Every little gully was filled with roaring rivulets plunging down the verdant hillsides, creating miniature Yosemites around each corner of the road. Wild flowers cascaded over the rocks tangled with ferns. The rich smell of fresh earth and the pungent odor of pine mingled to fill my senses. The road, nearly non-existent on the map, was a one lane rock strewn trail that meandered down into the canyon for 8 miles. The steep sides dropped vertically for what looked like thousands of feet although 80 to 100 feet was probably closer to the truth. The deeper into the canyon we went, the more magical it became. At the bottom of the canyon was the confluence of the North Fork with Shirttail Creek and an old, rickety suspension bridge that shook and swayed as we crossed. I was an amateur historian of the gold rush so when Jim told me about the gold that was plentiful in Shirttail Creek, my ears perked up like a dog on point.

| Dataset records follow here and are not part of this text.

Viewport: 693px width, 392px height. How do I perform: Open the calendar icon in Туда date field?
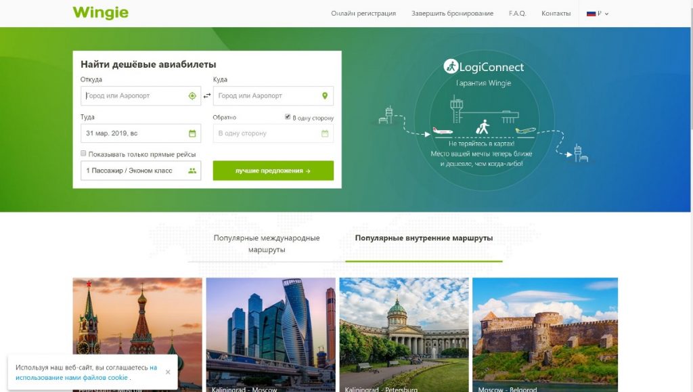tap(192, 133)
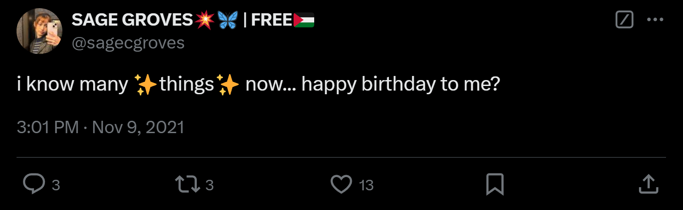Like the post with the heart
Screen dimensions: 683x210
click(341, 184)
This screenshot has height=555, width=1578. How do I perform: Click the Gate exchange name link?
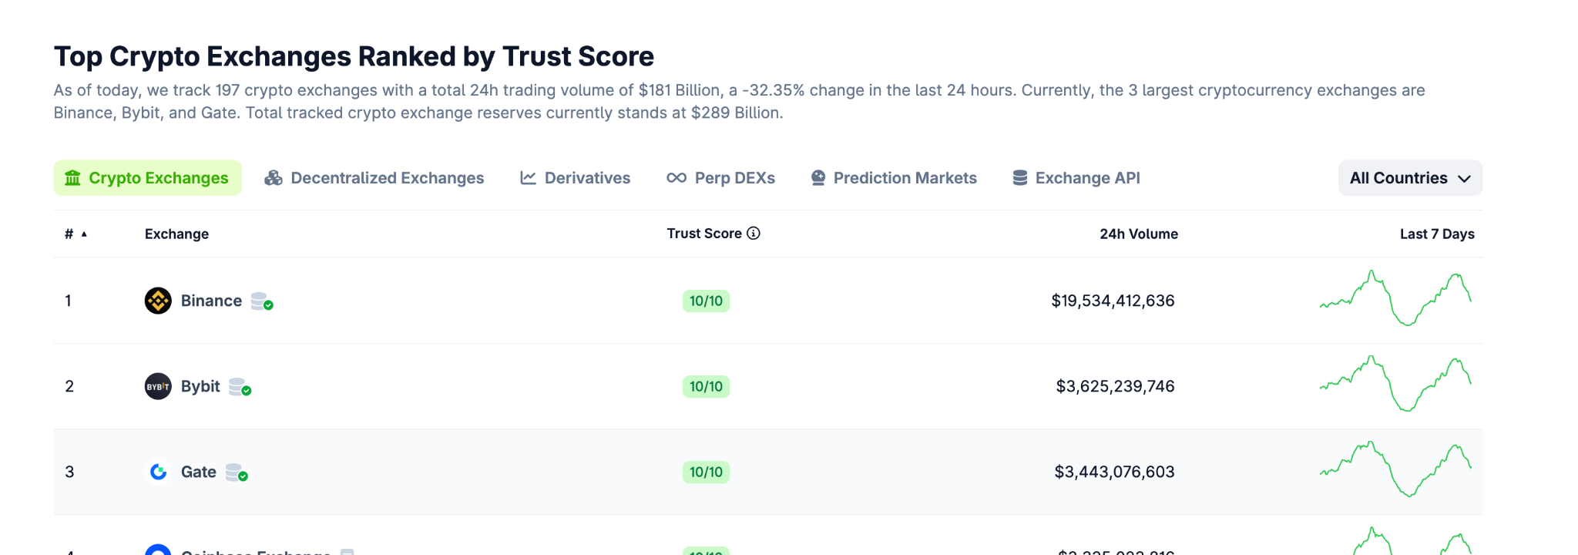coord(198,472)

I had dabbled in a little gold dredging with my Uncle Morris when I first got out of the Navy. A gold dredge is a motorized, floating suction device very much like an underwater vacuum that sucks up rocks, gravel and hopefully gold and transports it up to the surface where it is then classified across a set of riffles. You need underwater breathing equipment as well as a wet suit to keep you warm. Since gold is significantly heavier than rock, it settles out immediately and the rocks and sand are carried off, back into the river. I immediately began planning a few gold diving trips to Shirttail Creek. As events occurred, it wasn’t to be for another two years.

I’d like to say that when I walked away from my career of 20 years in 1981 and headed for the mountains of Northern California, I knew what I was doing. To be honest, I didn’t have a clue. They say that God looks out for fools and children. I must have fit one of those categories because I certainly needed all the help I could get. It wasn’t that I was going toward anything, it was more of a running away. Running away from life. Oh, I had some wild fantasies about living on the river, mining for gold and becoming my own man so to speak. But those daydreams had no connection to reality. Little did I suspect how closely my reality would come to fit my dreams.

At the time, I was a 40 year old computer programming burnout at the Lawrence Livermore Laboratory in Livermore, California. Although I had worked my way up from a lowly technician to a computer programmer and was making fairly decent money, I had become disillusioned by working at a "job". In particular, the work that I was doing seemed empty and meaningless. I had been married for almost 20 years but just like my job, the marriage was a burnout too. The year, 1980 was the lowest of the low for me. The divorce rode on my shoulders like a set of gargoyles, leering down at my pathetic efforts to make the most of a bad situation. I wandered through my job in a trance for most of that year. My friends wanted to know how long I had to live since I looked like death warmed over. Like a drowning man, I clutched at anything that seemed less dark than the corners of my mind. One of those lighter images came in the form of Charlotte, a fellow burnout on the van pool that took us to and from our jobs. Like me, she had recently divorced and was looking for life’s alternatives, not sure what they even looked like. We traded our stories and our dreams and, in the process, fell in love. That, as they say was the beginning of the rest of my life.

One of Charlotte’s dreams was to live in the woods or in the country at least. Using each other’s dreams to validate the other, we came up with a "plan". So now we had a set of fools or children on the loose. We would quit our jobs and go live on the river in a tent. Sounded like the simple life to us. I cashed out my retirement and off we went, happy go lucky and all. Our first home as husband and wife was a tent, an awning with a cupboard and campstove and a makeshift outhouse in the bushes on the bank of Shirttail Creek.